Ну, свидание наше получилось. Правда, не с первого захода, не раньше, чем через месяц. А меня ж время поджимало…
Встретились мы с Рувимом на базаре, как тогда часто между друзьями и полагалось. Я позвал зайти в чайную. Не на холоде ж мерзнуть, как не знаю кто.
Рувим су́пился, но все ж таки согласился пойти.
Я угощал.
Рувим это без внимания не оставил:
– Хорошо живешь, Лазарь! Грошей на чай не жалеешь…

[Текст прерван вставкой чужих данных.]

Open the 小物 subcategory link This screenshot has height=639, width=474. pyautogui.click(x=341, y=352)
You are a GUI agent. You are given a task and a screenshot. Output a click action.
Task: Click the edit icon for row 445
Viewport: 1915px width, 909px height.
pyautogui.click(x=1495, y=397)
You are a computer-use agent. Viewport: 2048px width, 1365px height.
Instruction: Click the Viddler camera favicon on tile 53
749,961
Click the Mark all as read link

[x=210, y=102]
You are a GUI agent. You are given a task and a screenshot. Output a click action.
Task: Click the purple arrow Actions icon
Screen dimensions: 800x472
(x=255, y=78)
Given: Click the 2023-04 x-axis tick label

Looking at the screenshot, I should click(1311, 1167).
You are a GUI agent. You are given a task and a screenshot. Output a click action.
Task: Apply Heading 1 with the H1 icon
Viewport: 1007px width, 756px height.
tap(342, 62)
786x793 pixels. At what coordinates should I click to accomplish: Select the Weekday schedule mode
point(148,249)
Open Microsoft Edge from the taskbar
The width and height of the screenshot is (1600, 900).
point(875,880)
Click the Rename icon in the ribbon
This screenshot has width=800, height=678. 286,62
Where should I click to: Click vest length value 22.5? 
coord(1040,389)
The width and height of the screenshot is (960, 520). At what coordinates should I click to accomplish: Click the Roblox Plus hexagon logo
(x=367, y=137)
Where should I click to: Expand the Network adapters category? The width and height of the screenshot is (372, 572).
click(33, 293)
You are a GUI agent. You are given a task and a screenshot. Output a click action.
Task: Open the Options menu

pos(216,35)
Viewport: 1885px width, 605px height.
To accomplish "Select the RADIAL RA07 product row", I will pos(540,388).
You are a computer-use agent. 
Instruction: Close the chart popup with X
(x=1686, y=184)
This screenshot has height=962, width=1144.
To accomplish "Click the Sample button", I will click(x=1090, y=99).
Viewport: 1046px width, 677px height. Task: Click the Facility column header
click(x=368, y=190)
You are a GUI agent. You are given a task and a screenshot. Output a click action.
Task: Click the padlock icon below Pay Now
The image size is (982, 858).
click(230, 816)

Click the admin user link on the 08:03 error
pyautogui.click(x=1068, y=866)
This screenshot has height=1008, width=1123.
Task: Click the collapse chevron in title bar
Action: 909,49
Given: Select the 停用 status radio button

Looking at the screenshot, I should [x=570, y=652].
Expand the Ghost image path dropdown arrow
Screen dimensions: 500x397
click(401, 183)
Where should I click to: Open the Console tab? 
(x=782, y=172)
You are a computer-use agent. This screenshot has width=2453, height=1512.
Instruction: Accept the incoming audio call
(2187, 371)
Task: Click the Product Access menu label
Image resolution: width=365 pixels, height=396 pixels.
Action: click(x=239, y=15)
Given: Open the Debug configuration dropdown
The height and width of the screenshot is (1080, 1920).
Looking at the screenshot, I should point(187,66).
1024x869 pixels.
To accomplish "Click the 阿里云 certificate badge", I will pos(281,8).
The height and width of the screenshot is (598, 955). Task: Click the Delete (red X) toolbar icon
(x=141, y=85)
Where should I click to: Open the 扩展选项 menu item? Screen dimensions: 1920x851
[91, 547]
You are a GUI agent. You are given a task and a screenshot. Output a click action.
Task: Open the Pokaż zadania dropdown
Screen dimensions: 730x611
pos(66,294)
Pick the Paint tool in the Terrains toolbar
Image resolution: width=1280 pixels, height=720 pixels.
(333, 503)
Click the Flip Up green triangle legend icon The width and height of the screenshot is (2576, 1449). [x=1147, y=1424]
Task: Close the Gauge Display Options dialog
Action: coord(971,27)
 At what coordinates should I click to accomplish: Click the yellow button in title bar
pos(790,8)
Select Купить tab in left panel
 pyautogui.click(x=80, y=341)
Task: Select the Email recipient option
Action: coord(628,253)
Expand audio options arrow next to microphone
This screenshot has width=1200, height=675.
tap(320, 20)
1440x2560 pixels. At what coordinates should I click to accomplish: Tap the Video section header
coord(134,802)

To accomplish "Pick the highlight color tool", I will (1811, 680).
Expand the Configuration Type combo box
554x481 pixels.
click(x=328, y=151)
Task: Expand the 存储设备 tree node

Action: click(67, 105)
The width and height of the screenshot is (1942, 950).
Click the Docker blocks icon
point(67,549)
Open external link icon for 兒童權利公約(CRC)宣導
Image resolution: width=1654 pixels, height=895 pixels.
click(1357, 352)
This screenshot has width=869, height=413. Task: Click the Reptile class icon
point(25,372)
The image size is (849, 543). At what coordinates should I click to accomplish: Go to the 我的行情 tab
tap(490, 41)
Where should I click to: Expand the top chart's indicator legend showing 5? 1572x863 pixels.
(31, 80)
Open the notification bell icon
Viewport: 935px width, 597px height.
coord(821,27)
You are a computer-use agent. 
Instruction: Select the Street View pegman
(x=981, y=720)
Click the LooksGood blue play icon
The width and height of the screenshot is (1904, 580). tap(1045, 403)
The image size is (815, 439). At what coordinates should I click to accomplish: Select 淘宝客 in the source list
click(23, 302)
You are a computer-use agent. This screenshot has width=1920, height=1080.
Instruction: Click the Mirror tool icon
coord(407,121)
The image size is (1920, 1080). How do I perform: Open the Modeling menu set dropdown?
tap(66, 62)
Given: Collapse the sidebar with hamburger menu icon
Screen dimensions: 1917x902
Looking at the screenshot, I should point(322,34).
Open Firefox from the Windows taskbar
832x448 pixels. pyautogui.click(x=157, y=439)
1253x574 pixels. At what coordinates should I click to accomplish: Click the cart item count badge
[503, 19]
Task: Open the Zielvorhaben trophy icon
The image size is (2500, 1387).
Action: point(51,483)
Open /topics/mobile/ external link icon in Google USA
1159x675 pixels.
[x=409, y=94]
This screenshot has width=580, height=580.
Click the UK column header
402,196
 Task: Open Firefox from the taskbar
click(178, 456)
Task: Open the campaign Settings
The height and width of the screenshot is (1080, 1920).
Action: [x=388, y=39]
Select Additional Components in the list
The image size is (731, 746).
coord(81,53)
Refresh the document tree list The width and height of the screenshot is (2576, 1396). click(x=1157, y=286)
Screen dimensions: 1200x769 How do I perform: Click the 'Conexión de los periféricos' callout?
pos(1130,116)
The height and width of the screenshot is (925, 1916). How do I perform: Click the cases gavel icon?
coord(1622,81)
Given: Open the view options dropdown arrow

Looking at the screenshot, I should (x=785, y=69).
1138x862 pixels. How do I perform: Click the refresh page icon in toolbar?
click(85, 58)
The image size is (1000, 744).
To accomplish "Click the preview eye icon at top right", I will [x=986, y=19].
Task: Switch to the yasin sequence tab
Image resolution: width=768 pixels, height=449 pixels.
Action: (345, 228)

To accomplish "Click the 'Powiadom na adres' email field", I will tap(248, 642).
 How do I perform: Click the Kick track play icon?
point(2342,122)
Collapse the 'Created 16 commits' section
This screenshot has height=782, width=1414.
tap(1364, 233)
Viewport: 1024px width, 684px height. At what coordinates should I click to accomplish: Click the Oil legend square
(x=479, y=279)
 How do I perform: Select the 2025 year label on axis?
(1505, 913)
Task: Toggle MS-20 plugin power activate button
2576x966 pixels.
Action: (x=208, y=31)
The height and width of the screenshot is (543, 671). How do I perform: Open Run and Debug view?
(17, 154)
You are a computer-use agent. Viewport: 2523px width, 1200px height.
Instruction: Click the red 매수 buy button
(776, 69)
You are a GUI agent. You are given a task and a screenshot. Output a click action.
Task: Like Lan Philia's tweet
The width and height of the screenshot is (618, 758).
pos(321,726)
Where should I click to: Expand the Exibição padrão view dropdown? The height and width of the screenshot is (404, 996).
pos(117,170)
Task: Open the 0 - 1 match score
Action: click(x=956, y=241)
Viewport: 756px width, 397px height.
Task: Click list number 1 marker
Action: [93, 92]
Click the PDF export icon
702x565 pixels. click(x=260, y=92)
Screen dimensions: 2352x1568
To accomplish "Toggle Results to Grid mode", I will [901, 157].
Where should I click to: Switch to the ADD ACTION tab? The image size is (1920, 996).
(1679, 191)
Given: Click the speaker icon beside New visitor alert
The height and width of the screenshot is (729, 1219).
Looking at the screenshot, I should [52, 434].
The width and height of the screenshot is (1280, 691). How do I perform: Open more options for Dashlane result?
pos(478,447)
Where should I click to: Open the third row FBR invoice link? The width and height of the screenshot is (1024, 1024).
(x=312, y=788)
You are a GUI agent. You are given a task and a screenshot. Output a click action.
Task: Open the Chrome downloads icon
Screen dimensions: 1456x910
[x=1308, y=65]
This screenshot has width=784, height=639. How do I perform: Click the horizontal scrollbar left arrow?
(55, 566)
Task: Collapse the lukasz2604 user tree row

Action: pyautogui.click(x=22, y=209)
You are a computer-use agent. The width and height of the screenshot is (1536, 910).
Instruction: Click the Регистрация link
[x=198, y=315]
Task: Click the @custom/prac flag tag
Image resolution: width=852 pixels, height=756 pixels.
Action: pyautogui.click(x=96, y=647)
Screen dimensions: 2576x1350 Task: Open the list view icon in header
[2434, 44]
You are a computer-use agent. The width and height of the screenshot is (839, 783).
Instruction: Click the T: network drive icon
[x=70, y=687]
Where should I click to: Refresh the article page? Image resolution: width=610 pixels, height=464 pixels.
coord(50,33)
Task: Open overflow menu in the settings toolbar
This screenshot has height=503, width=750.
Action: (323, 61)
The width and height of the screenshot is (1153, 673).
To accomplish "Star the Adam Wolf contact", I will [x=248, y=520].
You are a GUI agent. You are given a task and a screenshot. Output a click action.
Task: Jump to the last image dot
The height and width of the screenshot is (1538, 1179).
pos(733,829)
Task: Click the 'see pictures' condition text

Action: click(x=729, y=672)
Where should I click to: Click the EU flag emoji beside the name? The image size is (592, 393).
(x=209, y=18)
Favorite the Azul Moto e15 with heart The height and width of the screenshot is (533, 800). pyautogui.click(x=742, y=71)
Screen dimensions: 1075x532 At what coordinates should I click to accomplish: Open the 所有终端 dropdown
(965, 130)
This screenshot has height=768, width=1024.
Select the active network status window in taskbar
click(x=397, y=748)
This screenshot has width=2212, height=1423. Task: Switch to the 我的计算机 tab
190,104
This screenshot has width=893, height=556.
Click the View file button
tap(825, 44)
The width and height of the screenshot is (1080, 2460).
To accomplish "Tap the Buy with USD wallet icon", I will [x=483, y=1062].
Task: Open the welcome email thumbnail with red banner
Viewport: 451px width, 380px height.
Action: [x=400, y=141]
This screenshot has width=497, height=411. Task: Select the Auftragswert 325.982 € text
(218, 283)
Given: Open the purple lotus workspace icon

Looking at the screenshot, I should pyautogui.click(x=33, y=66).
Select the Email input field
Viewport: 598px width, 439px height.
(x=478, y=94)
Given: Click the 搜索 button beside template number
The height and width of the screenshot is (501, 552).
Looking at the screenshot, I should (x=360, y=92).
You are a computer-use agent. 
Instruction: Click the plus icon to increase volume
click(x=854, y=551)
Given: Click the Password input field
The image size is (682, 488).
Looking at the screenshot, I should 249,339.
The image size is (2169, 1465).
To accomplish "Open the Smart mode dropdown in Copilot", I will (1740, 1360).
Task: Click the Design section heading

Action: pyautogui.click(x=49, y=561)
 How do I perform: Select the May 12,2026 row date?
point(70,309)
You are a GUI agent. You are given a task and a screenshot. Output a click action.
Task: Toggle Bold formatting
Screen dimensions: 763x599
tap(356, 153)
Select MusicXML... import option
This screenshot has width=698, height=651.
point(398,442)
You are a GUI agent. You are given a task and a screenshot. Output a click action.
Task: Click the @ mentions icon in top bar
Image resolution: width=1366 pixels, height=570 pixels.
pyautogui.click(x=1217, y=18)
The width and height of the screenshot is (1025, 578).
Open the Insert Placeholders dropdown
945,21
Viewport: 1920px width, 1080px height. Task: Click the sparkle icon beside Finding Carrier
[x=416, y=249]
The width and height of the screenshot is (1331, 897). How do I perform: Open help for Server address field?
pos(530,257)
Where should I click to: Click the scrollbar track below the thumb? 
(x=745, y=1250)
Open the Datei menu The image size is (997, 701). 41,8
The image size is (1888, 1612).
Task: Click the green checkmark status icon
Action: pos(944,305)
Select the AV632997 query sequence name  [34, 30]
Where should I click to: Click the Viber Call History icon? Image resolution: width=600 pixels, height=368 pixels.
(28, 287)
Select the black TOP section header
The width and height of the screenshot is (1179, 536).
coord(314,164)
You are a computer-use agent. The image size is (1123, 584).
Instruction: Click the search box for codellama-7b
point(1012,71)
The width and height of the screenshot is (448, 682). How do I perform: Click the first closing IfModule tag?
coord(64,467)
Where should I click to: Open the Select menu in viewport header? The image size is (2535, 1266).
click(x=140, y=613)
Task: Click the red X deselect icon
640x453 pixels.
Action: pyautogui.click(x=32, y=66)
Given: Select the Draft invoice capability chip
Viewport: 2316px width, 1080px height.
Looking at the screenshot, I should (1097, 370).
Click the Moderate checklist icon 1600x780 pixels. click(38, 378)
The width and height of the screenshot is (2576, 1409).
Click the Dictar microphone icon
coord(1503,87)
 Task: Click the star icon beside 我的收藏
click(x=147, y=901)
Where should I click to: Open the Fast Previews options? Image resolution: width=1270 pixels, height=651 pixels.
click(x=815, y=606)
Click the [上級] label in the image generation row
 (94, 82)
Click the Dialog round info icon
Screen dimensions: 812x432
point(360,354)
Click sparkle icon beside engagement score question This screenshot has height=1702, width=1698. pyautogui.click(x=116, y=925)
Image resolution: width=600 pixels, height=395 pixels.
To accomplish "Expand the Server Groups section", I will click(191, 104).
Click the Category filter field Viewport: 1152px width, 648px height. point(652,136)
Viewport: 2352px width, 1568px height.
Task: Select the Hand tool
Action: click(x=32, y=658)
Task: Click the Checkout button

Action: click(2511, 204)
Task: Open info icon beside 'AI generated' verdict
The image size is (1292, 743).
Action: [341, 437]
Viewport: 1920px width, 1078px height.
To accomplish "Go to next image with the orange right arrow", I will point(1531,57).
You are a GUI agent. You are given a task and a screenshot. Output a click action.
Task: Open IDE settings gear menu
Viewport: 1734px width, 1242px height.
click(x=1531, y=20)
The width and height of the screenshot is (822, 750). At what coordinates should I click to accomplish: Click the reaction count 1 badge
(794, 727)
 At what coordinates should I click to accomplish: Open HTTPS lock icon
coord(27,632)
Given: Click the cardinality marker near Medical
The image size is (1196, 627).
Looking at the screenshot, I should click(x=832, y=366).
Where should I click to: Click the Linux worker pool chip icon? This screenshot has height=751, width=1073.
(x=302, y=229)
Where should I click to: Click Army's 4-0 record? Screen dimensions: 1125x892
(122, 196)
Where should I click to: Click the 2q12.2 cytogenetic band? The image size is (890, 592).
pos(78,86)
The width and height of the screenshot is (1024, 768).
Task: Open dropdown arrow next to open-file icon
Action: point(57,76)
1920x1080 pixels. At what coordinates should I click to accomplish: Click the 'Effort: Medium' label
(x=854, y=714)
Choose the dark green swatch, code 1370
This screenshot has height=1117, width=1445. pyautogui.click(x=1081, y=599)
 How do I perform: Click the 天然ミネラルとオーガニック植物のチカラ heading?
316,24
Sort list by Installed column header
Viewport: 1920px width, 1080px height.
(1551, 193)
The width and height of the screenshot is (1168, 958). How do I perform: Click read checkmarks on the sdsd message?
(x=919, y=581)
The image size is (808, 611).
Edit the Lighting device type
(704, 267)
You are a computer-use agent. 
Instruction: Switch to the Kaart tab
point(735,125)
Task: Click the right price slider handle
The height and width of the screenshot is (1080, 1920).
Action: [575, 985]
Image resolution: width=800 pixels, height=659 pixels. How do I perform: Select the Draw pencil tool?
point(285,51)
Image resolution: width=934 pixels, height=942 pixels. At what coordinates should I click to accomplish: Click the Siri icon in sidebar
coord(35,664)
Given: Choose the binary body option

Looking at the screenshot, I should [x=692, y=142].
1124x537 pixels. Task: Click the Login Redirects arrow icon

Я к слову сообщил про свои успехи в работе. Сказал, что готовлюсь на рабфак в Киев и тому подобное.
Рувим слушал молча. Может, он до конца и не понимал, что я говорю. Глаза у него были неважнецкие. И по общему виду Рувим с последнего раза лучше не стал. И настолько не стал, что Боже, поможи.
Как и намечал по плану, я про суть спросил далеко не в первый момент.
Для начала закинул удочку про Шкловского. Решил, что между прочим, а обязательно ж пригодится.
– Тут как-то Шкловского встретил. Тащил корзину, как миленький. Только одна нога у него идет не в ногу. Трошки, а видно. Да, Рувим? Ты как доктор смотрел? Вы ж старые товарищи…
– Ага, старые… Перчик мне смотреть на свои ноги и прочее не доверяет. У него другие смотрельщики имеются. А только ему не про ногу надо переживать, а про голову. У него после удара с головой произошло еще страшней, чем с ногой. В мозги у него теперь и навеки веков забился клин. А ну и его, и всех его, кто они ему там…
Я Рувимовую заминку поймал на лету:
– Ты щас про Марика? Да, Рувим? Или про кого? Про хлопчика?.. Я ж знаю…
Рувим пил чай. Я точно знал, что чай. А глаза у него были уже не чайные. “Э-э, – думаю, – брат, надо торопиться”.
Тут Рувим очнулся и говорит:
– Лазарь, у тебя с собой сколько грошей?
Я угадал, к чему он спрашивает, достал с кармана форсистый бумажник черной кожи с тиснением и – шварк на стол.
– Рувим, ты ж всегда знаешь, я для тебя… Бери сколько надо!
Рувим мой бумажник – цап и запхал себе за пазуху. Прямо сельский дядька, а не тебе еврейский доктор.
Да…
Зато Рувим стал спокойней. Даже язык у него заворочался бодрей.
– Щас голова Перчика за него сама решила: тот Марик, который возле него, и есть его родной Марик. И, если хочешь знать, в этом и заключается шкловское счастье. Он все другое забыл.
От такого сообщения я подвинул насущные мысли про Зою и еще толканул Рувима в шкловскую сторону:
– Это я хорошо понимаю… Он же про плохое забыл… Да, Рувим? Про плохое? Скажи!..
– У тебя, Лазарь, понимание – твойское. И я его знаю. Знаю, а все равно скажу. Вижу тебя до костей и дальше, а скажу. Ты ж меня сию минуту купил. А я купился.
Я не обиделся на Рувима. Во-первых, я привык, что меня не понимают. А в-следующих, раскрыть интерес – за это ж и напраслина может быть в радость.
Я нагнулся к столу, вроде в порыве укора.
А Рувим говорит и пальцем каждое слово отбивает, аж вода в чашке прыгает:
– Перчик по своим гешефтам оставил родненького сыночка Марика залогом у одного киевского. Ага, в залог оставил, вроде вещь. А потом на вещь наплевал или что там уже случилось… Вот тебе и хлопчик… Дора думала, что как-то сойдется. А не все в жизни сходится. Это ты понял, Лазарь?